> _INSTRUÇÕES DAS TAREFAS_
a. Resuma em duas frases o trecho sobre a bomba atômica e o filme “Oppenheimer”.
b. No trecho sobre a bomba atômica, transcreva tudo o que vai de “É uma geração” até “6 de agosto?”.

> _TRECHO APRESENTADO_
^^^^^^^^^^^^^^^^

É uma geração que viu o esplendor de nossas capacidades intelectuais e imaginativas serem usadas para construir a maior expressão da violência humana até então. Como Primo Levi. que tentou em vão comunicar a máquina de desumanização criada pelos nazistas, também essas vítimas tentam nomear o inominável da experiência de aniquilação anônima e programática de um ser humano por outro.

O que mais se pode falar sobre tamanha tragédia, que fará 78 anos no próximo dia 6 de agosto?

O filme “Oppenheimer”, sobre o pai da bomba atômica, tenta uma abordagem. O ator Cillian Murphy sustenta magistralmente um personagem no qual convivem genialidade, lealdade para com os seus e incapacidade de se colocar no lugar das vítimas de sua criação até que seja tarde demais — e talvez nem assim, pelo potencial psicotizante. O autor da bomba não está só, logicamente. Uma empreitada dessas é sempre uma ação coletiva e gigantesca, como foi a escravidão e o holocausto.

^^^^^^^^^^^^^^^^

> _MATERIAL FORNECIDO_
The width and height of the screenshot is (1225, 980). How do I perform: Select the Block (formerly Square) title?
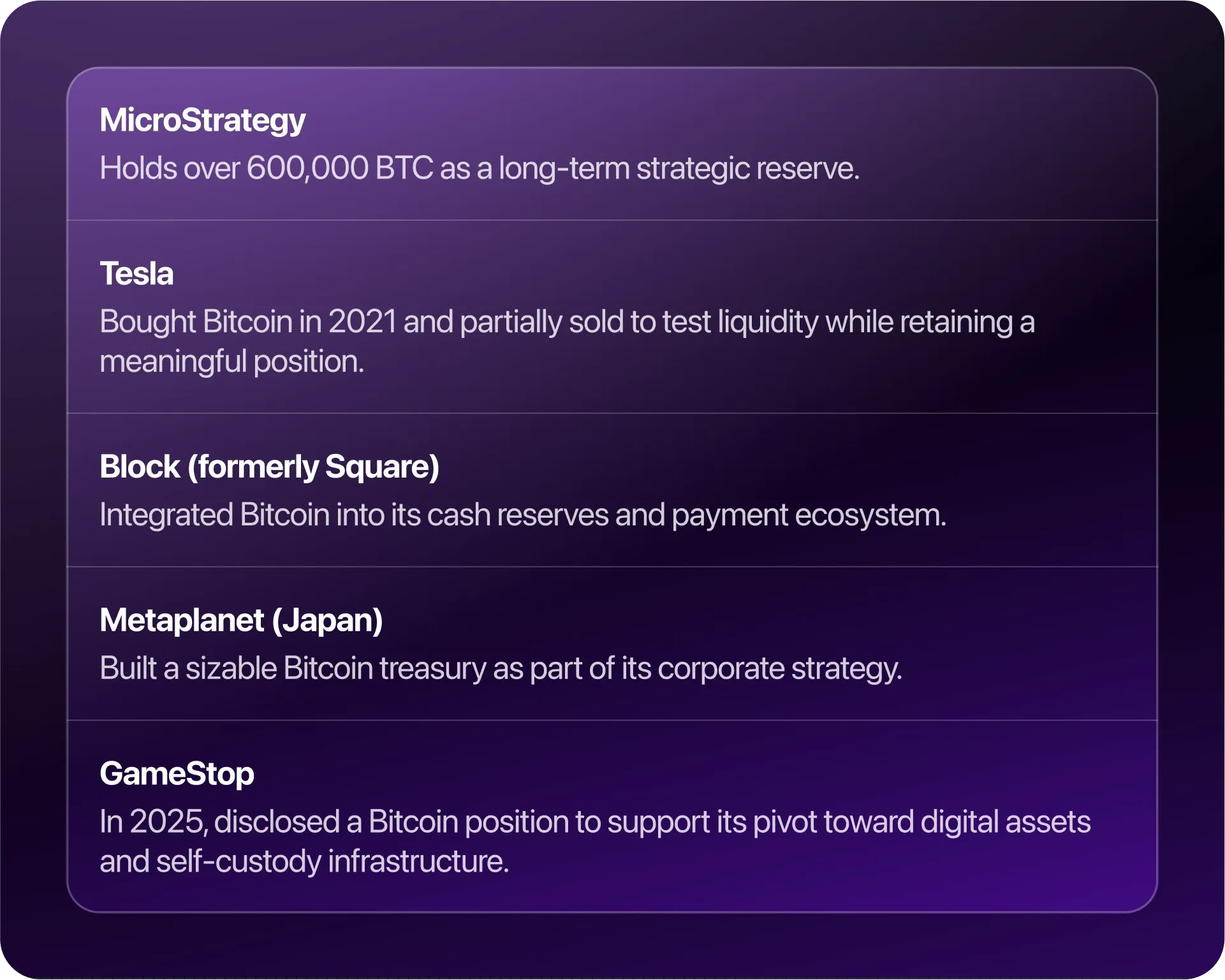pyautogui.click(x=269, y=467)
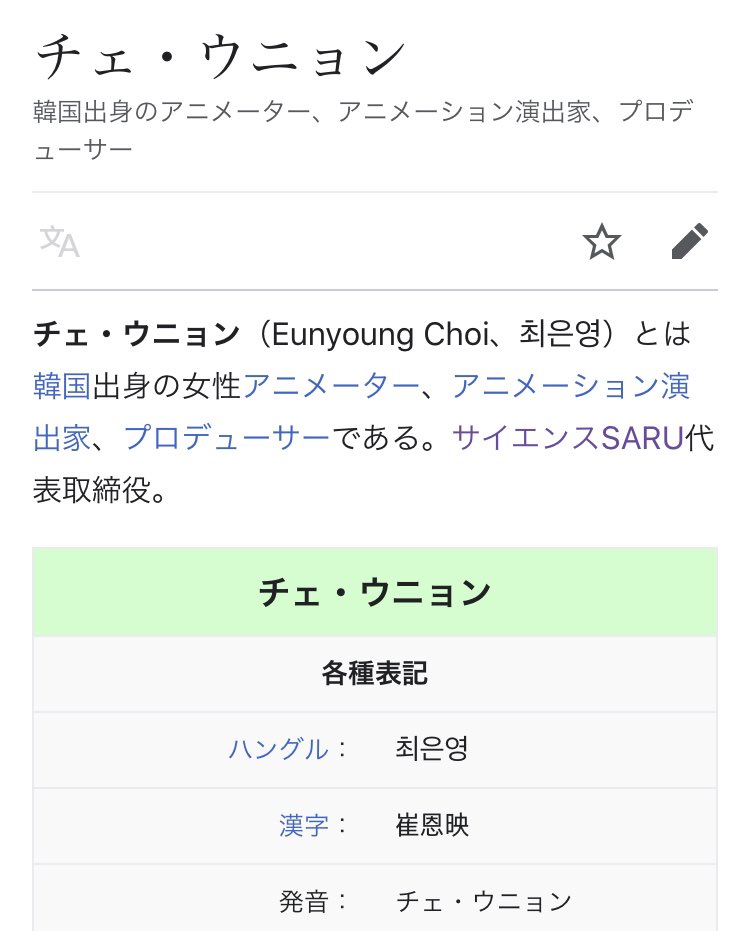Tap the large page title チェ・ウニョン
This screenshot has width=750, height=931.
(220, 59)
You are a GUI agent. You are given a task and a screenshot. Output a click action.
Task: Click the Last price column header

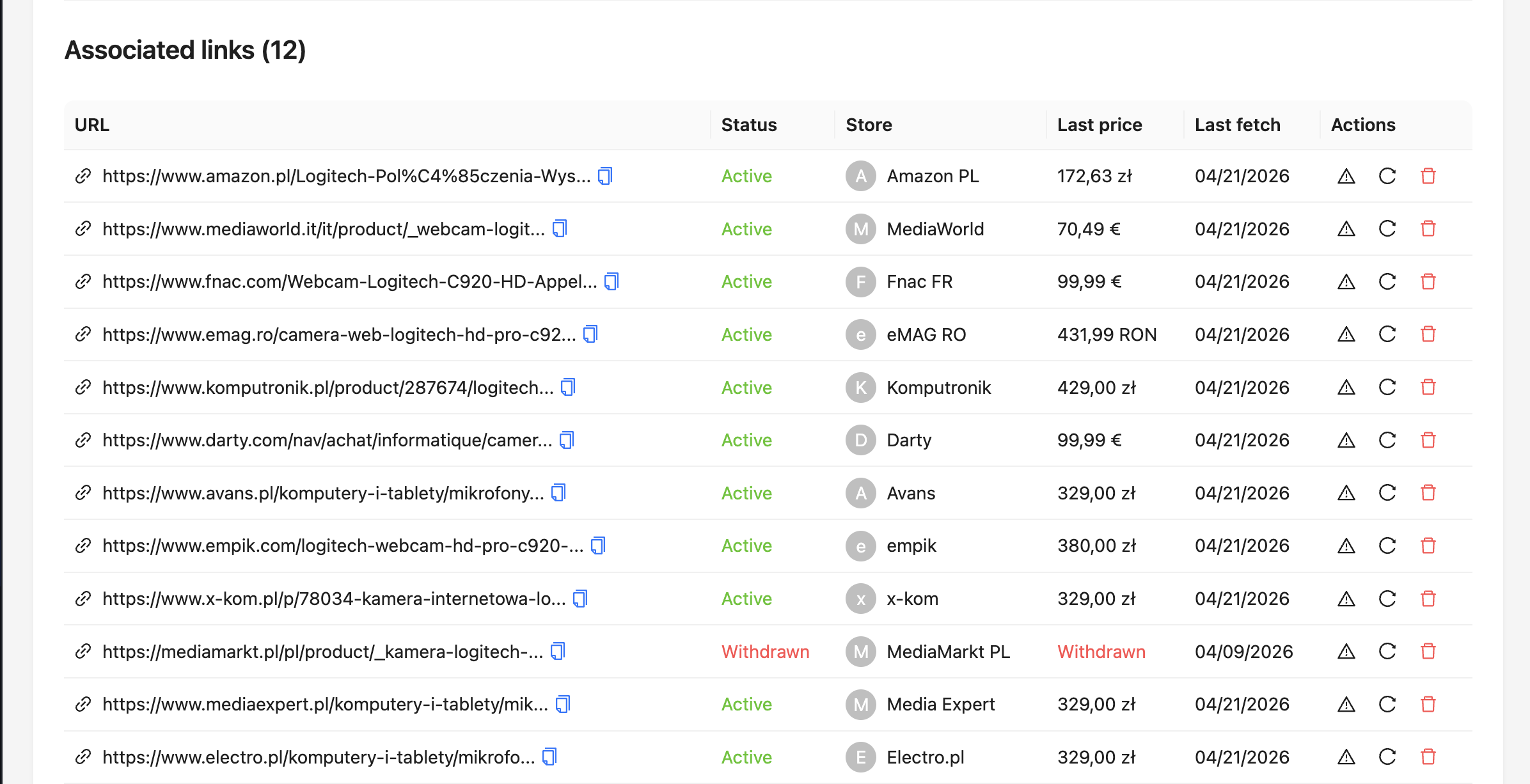coord(1099,125)
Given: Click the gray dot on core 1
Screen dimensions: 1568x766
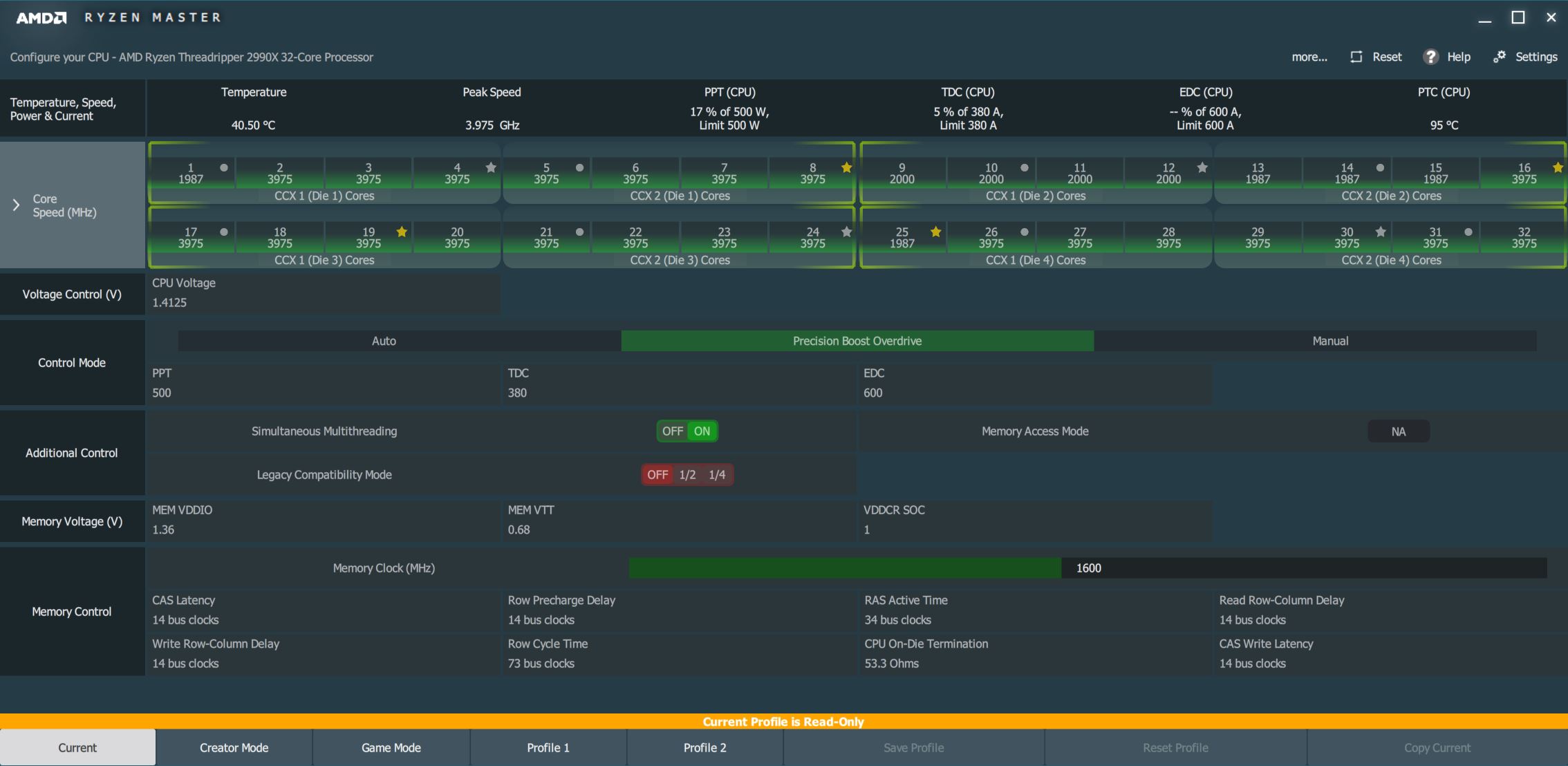Looking at the screenshot, I should pos(224,167).
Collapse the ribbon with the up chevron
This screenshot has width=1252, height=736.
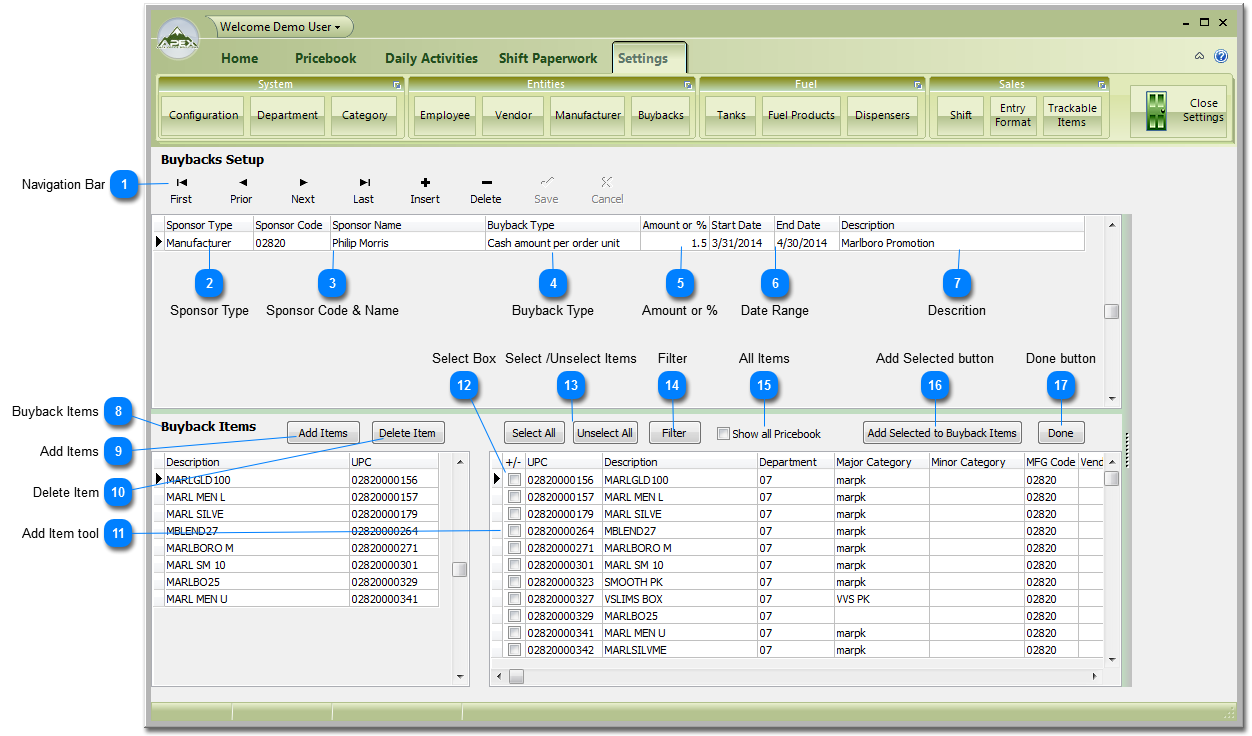pos(1200,57)
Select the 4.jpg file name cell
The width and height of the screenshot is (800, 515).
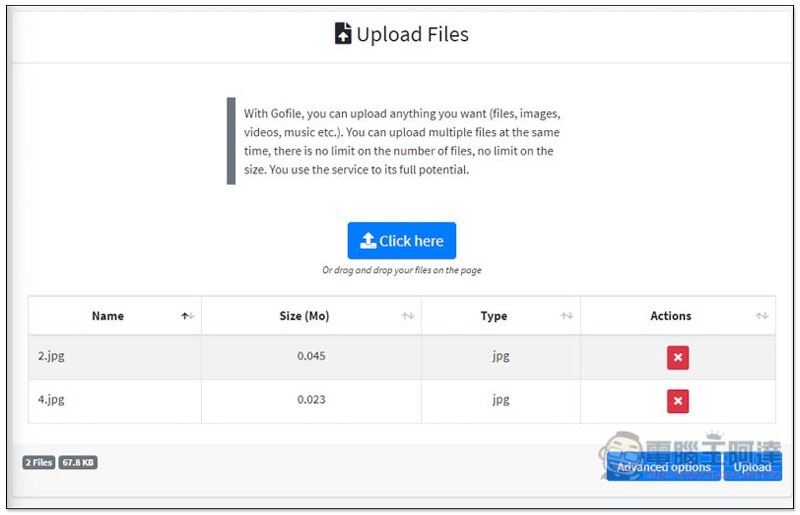point(51,400)
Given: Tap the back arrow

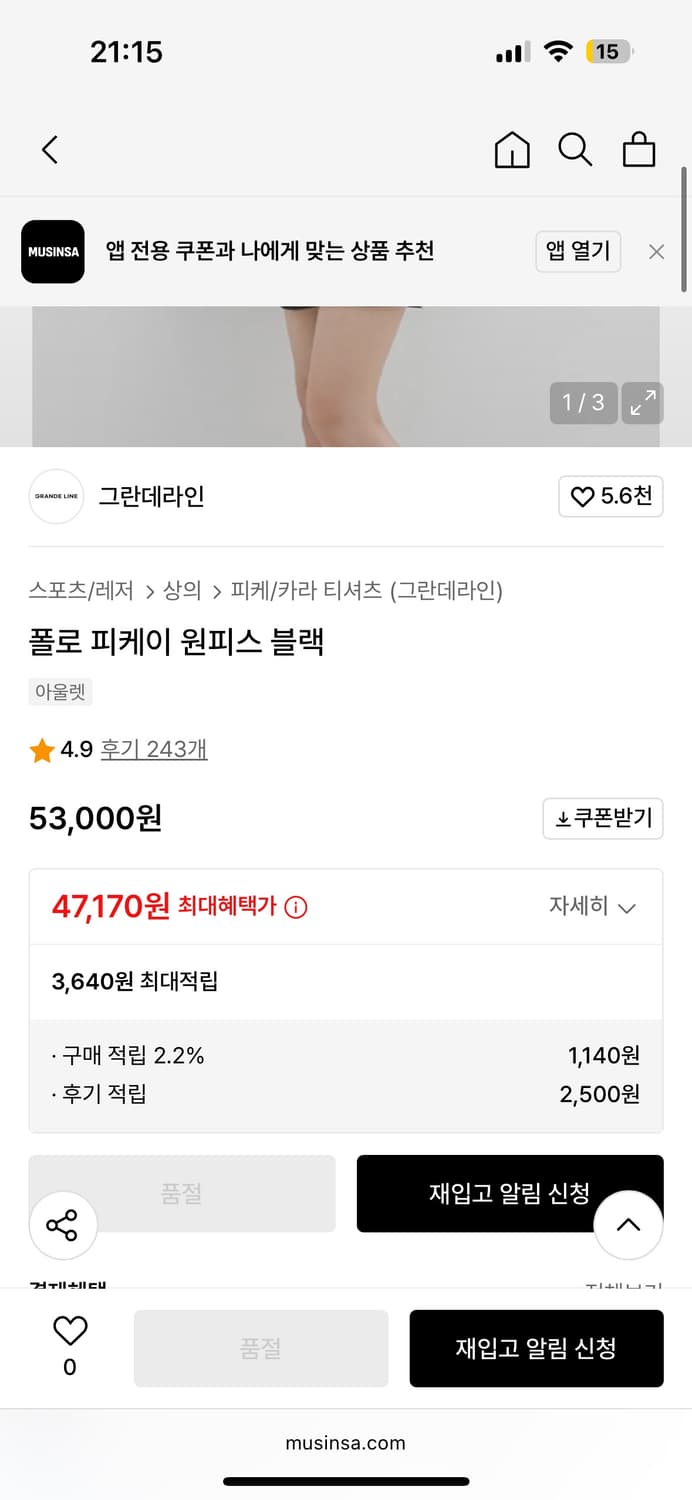Looking at the screenshot, I should [x=49, y=148].
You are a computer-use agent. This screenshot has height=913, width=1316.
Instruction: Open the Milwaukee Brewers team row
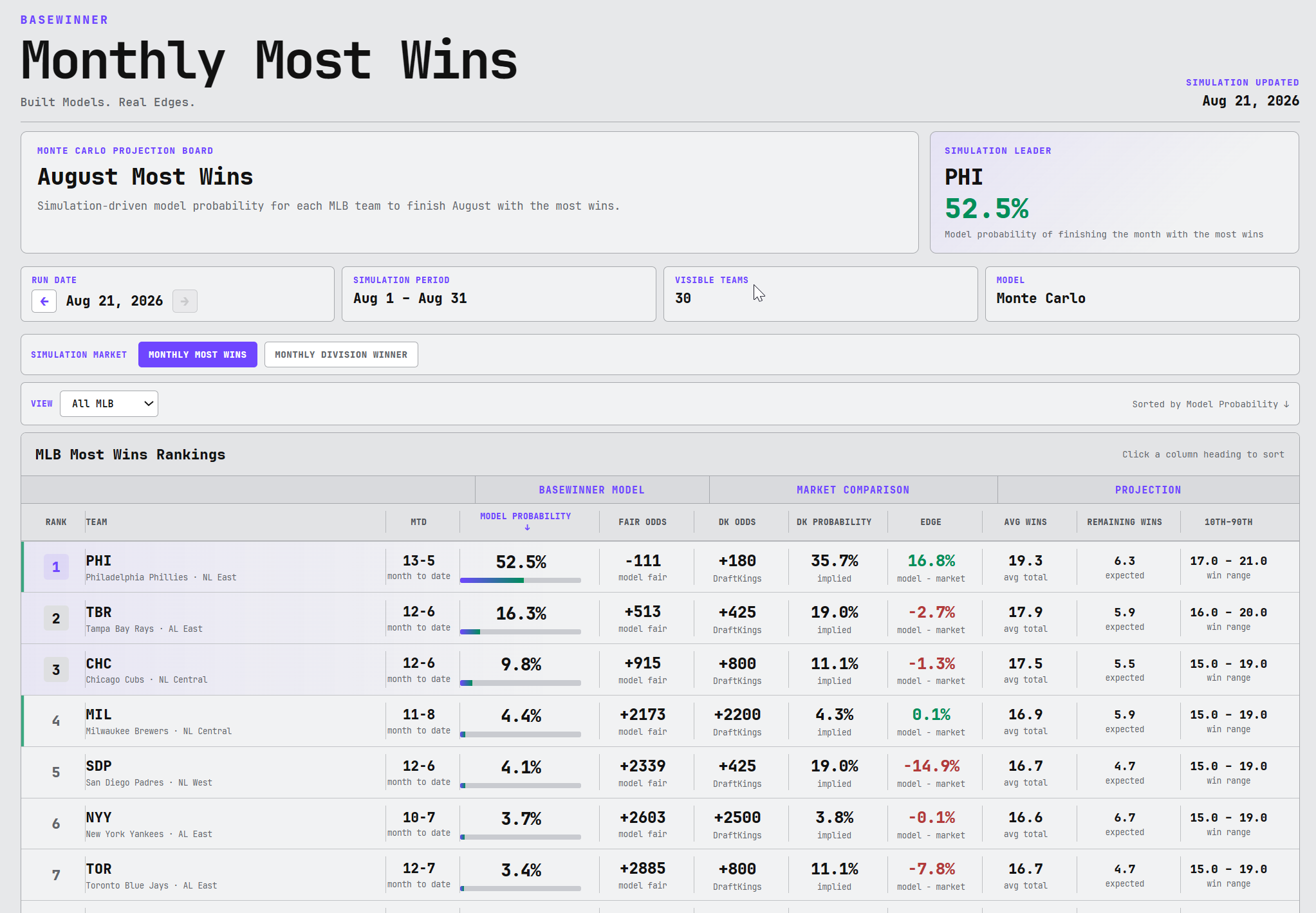click(x=660, y=721)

^^^^^^^^^^^^^^^^

> _RESPOSTAS_
a. O trecho fala de uma geração que viu as capacidades intelectuais e imaginativas humanas serem usadas para construir a maior expressão da violência humana até então, e cujas vítimas tentam, como Primo Levi, nomear o inominável dessa aniquilação. Ele aponta que o filme “Oppenheimer”, sobre o pai da bomba atômica, tenta uma abordagem dessa tragédia, com Cillian Murphy vivendo um personagem genial, leal aos seus e incapaz de se colocar no lugar das vítimas, e lembra que uma empreitada dessas é sempre uma ação coletiva e gigantesca.

b.
É uma geração que viu o esplendor de nossas capacidades intelectuais e imaginativas serem usadas para construir a maior expressão da violência humana até então. Como Primo Levi. que tentou em vão comunicar a máquina de desumanização criada pelos nazistas, também essas vítimas tentam nomear o inominável da experiência de aniquilação anônima e programática de um ser humano por outro.

O que mais se pode falar sobre tamanha tragédia, que fará 78 anos no próximo dia 6 de agosto?